● **Directions**: Reproduce the material that follows, please, but only from its first line to the line containing "Screen dimensions: 600x682", inclusive.

══════════

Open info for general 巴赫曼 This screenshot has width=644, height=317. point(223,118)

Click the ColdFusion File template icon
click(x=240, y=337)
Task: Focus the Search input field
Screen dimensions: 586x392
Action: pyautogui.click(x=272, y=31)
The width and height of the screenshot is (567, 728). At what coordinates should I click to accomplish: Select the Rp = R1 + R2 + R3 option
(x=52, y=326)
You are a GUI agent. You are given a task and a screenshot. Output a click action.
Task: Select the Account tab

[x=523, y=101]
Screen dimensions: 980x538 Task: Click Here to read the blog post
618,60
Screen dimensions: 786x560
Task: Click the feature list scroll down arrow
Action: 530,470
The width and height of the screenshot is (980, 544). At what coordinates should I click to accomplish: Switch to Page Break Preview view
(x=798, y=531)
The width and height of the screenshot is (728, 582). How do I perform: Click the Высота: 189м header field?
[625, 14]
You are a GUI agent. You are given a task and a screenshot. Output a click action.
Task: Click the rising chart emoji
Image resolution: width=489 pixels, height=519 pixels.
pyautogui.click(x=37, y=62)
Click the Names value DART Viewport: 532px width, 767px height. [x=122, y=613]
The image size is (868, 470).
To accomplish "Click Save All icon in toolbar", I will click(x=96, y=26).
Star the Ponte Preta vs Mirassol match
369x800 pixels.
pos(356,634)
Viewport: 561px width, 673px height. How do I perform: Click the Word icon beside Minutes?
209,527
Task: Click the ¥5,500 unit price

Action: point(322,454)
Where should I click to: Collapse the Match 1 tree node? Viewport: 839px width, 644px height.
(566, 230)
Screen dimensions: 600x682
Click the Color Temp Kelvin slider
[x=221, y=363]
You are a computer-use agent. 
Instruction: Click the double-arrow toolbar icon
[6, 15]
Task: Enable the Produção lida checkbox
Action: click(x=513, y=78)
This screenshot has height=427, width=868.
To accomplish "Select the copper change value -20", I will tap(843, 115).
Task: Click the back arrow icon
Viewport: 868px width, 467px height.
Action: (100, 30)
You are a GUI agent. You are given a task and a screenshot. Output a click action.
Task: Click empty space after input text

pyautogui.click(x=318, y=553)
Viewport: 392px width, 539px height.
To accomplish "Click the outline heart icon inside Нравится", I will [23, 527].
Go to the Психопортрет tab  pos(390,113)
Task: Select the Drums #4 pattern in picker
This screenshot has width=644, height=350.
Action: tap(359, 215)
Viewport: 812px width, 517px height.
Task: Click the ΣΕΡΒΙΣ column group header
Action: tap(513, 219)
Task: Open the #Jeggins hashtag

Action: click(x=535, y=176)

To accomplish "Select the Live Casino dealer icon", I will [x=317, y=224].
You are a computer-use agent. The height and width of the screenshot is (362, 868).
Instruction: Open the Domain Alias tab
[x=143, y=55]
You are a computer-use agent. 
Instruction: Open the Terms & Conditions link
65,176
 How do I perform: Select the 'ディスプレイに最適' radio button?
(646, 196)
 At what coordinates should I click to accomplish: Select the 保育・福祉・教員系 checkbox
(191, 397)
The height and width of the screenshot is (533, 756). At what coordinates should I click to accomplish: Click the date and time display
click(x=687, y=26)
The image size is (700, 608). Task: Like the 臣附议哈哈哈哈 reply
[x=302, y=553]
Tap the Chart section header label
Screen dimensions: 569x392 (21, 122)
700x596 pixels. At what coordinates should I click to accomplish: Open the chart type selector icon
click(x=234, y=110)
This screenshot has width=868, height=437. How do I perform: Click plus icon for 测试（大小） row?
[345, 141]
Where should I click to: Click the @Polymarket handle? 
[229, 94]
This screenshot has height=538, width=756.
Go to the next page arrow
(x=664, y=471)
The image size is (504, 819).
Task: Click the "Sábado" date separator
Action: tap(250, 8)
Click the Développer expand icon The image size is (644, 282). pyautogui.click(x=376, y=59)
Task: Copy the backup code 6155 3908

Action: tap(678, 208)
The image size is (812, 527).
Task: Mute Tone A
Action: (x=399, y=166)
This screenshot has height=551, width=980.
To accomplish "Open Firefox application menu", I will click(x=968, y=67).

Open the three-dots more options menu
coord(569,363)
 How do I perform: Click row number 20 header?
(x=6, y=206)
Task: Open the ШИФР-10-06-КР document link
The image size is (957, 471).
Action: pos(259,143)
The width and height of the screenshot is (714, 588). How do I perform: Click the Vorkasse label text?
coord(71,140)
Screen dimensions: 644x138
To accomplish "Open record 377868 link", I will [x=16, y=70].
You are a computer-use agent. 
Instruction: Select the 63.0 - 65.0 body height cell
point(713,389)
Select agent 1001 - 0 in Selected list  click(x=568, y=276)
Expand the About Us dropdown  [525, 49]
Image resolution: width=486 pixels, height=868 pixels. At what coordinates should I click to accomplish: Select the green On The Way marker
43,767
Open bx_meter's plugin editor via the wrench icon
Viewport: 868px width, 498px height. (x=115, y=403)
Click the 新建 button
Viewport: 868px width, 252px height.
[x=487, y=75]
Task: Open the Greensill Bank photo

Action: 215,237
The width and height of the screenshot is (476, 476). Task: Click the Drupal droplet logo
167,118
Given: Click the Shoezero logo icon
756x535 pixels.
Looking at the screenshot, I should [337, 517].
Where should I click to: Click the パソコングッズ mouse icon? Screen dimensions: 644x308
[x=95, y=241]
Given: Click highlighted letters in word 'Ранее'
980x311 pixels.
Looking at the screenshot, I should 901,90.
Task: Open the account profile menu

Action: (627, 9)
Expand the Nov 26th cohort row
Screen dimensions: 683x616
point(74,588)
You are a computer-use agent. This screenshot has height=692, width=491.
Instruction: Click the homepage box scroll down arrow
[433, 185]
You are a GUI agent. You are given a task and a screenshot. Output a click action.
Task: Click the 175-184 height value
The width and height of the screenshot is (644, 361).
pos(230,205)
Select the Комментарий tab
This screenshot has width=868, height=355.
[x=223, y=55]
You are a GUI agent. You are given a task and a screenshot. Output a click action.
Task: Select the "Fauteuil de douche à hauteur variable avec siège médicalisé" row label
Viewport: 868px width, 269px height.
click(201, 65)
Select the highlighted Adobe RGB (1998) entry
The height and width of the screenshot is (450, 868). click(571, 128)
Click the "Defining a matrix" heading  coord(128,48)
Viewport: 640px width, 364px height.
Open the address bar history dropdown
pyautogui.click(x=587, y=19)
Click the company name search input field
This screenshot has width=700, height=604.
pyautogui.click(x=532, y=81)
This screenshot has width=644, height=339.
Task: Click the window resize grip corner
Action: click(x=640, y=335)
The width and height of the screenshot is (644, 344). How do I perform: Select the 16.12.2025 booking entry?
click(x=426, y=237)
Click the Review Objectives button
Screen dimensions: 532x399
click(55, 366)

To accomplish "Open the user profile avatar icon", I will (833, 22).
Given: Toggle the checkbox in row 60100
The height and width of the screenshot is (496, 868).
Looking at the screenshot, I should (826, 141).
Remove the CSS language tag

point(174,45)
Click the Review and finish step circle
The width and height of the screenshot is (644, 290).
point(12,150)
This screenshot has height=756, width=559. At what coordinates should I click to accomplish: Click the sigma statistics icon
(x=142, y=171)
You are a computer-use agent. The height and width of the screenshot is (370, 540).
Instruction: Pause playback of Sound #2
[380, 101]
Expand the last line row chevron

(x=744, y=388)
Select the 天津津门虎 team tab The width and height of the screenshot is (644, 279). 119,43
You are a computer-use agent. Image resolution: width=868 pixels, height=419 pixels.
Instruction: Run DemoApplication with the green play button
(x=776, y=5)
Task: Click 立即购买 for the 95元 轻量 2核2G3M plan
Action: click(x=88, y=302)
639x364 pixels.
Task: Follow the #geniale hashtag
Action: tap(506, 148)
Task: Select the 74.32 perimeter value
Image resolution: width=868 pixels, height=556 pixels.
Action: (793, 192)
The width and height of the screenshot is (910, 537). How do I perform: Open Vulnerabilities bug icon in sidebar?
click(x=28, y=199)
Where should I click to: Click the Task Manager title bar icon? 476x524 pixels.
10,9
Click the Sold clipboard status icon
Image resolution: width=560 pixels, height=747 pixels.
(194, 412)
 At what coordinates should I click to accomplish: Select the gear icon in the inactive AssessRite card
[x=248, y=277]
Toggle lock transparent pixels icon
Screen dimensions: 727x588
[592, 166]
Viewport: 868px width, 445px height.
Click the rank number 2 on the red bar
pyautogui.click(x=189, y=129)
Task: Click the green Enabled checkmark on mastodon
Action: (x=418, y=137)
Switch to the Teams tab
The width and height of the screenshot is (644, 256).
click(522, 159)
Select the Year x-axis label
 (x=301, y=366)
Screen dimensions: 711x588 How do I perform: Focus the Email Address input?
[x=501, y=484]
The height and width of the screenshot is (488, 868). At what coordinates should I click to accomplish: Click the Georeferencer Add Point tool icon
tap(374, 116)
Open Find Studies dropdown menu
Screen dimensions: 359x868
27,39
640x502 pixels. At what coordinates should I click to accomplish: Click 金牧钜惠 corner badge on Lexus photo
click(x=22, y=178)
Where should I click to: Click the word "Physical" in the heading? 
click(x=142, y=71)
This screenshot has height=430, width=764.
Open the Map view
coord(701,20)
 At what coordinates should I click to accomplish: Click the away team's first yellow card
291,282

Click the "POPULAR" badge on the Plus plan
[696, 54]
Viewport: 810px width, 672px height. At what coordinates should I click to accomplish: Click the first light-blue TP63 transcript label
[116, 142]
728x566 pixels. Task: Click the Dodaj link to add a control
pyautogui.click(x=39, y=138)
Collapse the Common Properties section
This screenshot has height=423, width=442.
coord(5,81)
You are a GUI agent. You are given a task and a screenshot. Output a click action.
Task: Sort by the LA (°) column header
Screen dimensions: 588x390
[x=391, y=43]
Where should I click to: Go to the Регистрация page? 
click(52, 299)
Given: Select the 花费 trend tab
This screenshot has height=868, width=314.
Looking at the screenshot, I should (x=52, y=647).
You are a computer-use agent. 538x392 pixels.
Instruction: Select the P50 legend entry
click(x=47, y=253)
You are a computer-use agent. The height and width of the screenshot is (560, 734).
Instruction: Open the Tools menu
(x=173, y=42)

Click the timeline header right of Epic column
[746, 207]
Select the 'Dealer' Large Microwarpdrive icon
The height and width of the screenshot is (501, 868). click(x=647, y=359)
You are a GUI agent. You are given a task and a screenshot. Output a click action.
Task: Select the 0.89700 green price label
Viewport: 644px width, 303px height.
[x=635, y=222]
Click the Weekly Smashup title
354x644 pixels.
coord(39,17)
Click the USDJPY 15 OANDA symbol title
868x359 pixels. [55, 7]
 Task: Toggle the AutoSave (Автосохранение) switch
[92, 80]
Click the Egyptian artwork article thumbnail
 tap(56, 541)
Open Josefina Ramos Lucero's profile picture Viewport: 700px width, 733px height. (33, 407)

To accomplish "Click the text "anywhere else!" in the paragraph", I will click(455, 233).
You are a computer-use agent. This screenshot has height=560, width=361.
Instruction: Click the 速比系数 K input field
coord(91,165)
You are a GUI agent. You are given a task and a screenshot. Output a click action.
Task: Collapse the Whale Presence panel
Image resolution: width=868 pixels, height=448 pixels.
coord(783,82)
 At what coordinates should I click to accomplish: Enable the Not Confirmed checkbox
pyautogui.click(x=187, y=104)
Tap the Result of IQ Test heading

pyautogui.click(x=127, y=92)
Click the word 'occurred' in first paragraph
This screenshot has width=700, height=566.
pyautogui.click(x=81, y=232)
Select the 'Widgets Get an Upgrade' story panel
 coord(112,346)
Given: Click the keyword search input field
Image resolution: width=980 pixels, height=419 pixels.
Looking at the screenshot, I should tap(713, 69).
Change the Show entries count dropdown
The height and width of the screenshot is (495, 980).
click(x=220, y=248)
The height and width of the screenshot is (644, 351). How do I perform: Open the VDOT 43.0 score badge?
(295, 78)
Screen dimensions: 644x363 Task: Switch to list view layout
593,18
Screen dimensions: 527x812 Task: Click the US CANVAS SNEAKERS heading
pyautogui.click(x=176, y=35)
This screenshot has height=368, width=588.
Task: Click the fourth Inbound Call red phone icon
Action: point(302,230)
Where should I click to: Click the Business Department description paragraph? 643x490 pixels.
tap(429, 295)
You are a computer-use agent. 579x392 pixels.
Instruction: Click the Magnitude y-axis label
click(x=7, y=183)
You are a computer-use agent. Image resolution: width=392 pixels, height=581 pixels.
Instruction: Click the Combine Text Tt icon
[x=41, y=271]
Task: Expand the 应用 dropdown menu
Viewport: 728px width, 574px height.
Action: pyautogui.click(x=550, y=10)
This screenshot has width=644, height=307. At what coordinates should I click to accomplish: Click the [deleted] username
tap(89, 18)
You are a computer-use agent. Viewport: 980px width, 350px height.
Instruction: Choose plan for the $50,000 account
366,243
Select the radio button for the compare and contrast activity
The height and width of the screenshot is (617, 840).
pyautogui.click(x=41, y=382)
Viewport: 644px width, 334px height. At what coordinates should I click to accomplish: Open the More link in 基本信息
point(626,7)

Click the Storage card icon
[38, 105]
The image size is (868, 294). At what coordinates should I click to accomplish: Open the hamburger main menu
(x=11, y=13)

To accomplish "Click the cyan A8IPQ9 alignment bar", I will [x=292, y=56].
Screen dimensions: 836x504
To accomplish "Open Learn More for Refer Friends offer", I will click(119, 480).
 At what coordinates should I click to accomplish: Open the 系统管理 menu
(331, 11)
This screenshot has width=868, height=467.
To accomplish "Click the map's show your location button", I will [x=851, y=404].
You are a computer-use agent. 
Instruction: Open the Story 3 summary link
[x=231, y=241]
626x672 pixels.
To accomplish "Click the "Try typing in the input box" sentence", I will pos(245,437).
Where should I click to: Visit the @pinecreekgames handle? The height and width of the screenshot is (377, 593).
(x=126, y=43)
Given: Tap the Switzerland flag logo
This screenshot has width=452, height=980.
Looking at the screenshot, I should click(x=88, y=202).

══════════

● **Task response**:
Open info for general 巴赫曼 This screenshot has width=644, height=317. point(223,118)

Click the ColdFusion File template icon
click(x=240, y=337)
Task: Focus the Search input field
Screen dimensions: 586x392
Action: pyautogui.click(x=272, y=31)
The width and height of the screenshot is (567, 728). At what coordinates should I click to accomplish: Select the Rp = R1 + R2 + R3 option
(x=52, y=326)
You are a GUI agent. You are given a task and a screenshot. Output a click action.
Task: Select the Account tab

[x=523, y=101]
Screen dimensions: 980x538 Task: Click Here to read the blog post
618,60
Screen dimensions: 786x560
Task: Click the feature list scroll down arrow
Action: 530,470
The width and height of the screenshot is (980, 544). At what coordinates should I click to accomplish: Switch to Page Break Preview view
(x=798, y=531)
The width and height of the screenshot is (728, 582). How do I perform: Click the Высота: 189м header field?
[625, 14]
You are a GUI agent. You are given a task and a screenshot. Output a click action.
Task: Click the rising chart emoji
Image resolution: width=489 pixels, height=519 pixels.
pyautogui.click(x=37, y=62)
Click the Names value DART Viewport: 532px width, 767px height. [x=122, y=613]
The image size is (868, 470).
To accomplish "Click Save All icon in toolbar", I will click(x=96, y=26).
Star the Ponte Preta vs Mirassol match
369x800 pixels.
pos(356,634)
Viewport: 561px width, 673px height. How do I perform: Click the Word icon beside Minutes?
209,527
Task: Click the ¥5,500 unit price

Action: point(322,454)
Where should I click to: Collapse the Match 1 tree node? Viewport: 839px width, 644px height.
(566, 230)
Screen dimensions: 600x682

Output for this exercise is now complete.